Reputation: 3837
I have a list containing unique pairs of values x and y; for example:
x y
-- --
1 A
2 A
3 A
4 B
5 A
5 C
6 D
7 D
8 C
8 E
9 B
9 F
10 C
10 G
I want to divide this list of pairs as follows:
Group 1
1 A
2 A
3 A
5 A
5 C
8 C
10 C
8 E
10 G
Group 2
4 B
9 B
9 F
Group 3
6 D
7 D
Group 1 contains
The pairs in Group 2 can't be reached in such a manner from any pairs in Group 1, nor can the pairs in Group 3 be reached from either Group 1 or Group 2.
As suggested in Group 1, the chain of connections can be arbitrarily long.
I'm exploring solutions using Perl, but any sort of algorithm, including pseudocode, would be fine. For simplicity, assume that all of the data can fit in data structures in memory.
[UPDATE] Because I need to apply this approach to 5.3 billion pairs, scaleability is important to me.
Upvotes: 2
Views: 246
Reputation: 9085
You can think of the letters and numbers as nodes of a graph, and the pairs as edges. Divide this graph into connected components in linear time.
The connected component with 'A' forms group 1. The other connected components form the other groups.
Upvotes: 1
Reputation: 77900
Pick a starting point. Find all points reachable from that, removing from the master list. Repeat for all added points, until no more can be reached. Move to the next group, starting with another remaining point. Continue until you have no more remaining points.
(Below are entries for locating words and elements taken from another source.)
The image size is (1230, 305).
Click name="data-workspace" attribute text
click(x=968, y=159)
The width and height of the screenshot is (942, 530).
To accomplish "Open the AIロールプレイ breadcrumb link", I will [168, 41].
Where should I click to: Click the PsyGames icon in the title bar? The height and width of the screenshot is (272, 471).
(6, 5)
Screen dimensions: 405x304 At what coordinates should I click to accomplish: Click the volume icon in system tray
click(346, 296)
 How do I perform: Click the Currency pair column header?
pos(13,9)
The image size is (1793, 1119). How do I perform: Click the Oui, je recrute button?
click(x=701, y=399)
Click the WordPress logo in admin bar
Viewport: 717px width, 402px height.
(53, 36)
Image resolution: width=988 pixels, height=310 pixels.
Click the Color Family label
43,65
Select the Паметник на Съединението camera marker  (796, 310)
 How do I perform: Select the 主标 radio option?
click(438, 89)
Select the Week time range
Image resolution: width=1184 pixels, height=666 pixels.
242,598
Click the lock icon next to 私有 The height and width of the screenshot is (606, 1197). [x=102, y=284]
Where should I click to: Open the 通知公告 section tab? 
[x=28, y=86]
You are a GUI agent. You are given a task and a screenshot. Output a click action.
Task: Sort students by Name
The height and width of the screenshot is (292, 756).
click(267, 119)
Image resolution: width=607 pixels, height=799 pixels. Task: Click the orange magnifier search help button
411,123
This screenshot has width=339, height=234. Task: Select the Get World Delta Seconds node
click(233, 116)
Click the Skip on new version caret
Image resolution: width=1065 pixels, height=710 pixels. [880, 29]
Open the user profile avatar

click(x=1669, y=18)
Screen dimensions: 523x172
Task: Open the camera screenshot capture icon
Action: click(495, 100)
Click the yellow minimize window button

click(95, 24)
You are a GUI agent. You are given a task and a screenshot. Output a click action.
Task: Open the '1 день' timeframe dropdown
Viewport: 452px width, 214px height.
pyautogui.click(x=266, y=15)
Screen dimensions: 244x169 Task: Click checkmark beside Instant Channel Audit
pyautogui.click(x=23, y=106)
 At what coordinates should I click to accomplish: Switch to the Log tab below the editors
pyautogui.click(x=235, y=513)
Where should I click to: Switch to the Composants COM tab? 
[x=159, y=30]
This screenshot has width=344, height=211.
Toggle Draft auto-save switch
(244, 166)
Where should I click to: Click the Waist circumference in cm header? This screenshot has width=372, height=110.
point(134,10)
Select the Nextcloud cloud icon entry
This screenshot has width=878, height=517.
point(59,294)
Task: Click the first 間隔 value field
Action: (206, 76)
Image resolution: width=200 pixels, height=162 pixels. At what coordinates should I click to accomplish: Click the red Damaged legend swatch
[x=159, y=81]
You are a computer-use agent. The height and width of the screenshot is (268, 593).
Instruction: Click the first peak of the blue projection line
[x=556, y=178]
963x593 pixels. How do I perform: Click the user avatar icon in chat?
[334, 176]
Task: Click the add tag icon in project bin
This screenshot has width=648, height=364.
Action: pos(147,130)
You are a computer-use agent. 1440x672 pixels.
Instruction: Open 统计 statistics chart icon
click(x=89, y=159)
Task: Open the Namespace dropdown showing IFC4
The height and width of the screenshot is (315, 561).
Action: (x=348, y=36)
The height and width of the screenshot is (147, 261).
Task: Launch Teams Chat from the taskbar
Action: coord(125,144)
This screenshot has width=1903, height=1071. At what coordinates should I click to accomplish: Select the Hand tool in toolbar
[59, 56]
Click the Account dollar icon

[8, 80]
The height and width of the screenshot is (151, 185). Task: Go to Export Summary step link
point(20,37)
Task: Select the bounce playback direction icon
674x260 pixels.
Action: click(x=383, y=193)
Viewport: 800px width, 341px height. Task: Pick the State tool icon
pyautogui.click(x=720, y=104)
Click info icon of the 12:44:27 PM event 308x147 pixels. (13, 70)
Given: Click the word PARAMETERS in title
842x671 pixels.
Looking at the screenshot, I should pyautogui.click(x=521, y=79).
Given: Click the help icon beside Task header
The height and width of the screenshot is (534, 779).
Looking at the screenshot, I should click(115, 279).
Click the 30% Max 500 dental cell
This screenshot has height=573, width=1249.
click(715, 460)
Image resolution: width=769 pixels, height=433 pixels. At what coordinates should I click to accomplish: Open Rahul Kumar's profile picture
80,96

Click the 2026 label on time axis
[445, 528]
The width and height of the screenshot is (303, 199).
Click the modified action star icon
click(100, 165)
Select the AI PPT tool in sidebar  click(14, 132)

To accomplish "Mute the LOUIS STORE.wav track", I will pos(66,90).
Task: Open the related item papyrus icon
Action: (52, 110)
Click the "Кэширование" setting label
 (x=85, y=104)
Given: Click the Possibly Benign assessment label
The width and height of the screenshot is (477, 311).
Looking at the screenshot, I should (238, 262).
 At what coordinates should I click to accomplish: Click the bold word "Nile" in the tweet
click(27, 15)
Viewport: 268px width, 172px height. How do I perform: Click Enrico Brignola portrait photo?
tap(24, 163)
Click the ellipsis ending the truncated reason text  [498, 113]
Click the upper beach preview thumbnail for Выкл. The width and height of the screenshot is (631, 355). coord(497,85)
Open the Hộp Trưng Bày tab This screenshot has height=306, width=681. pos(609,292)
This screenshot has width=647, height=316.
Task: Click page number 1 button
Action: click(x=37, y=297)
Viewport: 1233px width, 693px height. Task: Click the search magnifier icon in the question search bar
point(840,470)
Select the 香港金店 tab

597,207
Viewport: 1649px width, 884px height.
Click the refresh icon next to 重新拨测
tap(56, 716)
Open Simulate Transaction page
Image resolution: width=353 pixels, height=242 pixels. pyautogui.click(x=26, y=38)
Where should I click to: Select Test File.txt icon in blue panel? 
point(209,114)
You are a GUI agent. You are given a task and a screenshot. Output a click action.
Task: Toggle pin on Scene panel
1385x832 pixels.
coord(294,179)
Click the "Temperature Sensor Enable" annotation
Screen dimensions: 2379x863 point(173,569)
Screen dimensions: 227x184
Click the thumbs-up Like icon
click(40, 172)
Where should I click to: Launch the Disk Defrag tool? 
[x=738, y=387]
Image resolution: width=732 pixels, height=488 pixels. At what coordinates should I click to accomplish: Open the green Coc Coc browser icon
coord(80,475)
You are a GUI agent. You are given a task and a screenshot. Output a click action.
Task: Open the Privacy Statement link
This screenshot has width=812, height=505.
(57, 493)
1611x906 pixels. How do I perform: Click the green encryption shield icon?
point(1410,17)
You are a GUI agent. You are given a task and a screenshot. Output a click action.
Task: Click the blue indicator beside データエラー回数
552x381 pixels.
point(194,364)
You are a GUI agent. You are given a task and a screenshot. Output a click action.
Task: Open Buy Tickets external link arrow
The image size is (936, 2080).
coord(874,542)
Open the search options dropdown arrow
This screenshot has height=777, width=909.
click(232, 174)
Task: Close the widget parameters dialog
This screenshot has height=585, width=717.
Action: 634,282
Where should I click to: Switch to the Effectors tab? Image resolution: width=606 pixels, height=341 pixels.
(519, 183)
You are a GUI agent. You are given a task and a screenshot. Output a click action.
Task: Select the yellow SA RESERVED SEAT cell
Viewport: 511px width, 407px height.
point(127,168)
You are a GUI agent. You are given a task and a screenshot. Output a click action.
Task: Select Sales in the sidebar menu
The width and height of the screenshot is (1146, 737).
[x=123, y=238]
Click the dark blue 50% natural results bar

pool = [(1 A), (2 A), (3 A), (4 B), ... (10 G)]
group_list = []
group = []
pos = 0
while pool is not empty
group = [ pool[0] ] # start with next available point
pos = -1
while pos+1 < size(group) // while there are new points in the group
pos += 1
group_point = group[pos] // grab next available point
for point in pool // find all remaining points reachable
if point and group_point have a coordinate in common
remove point from pool
add point to group
// we've reached closure with that starting point
add group to group_list
return group_list
Upvotes: 1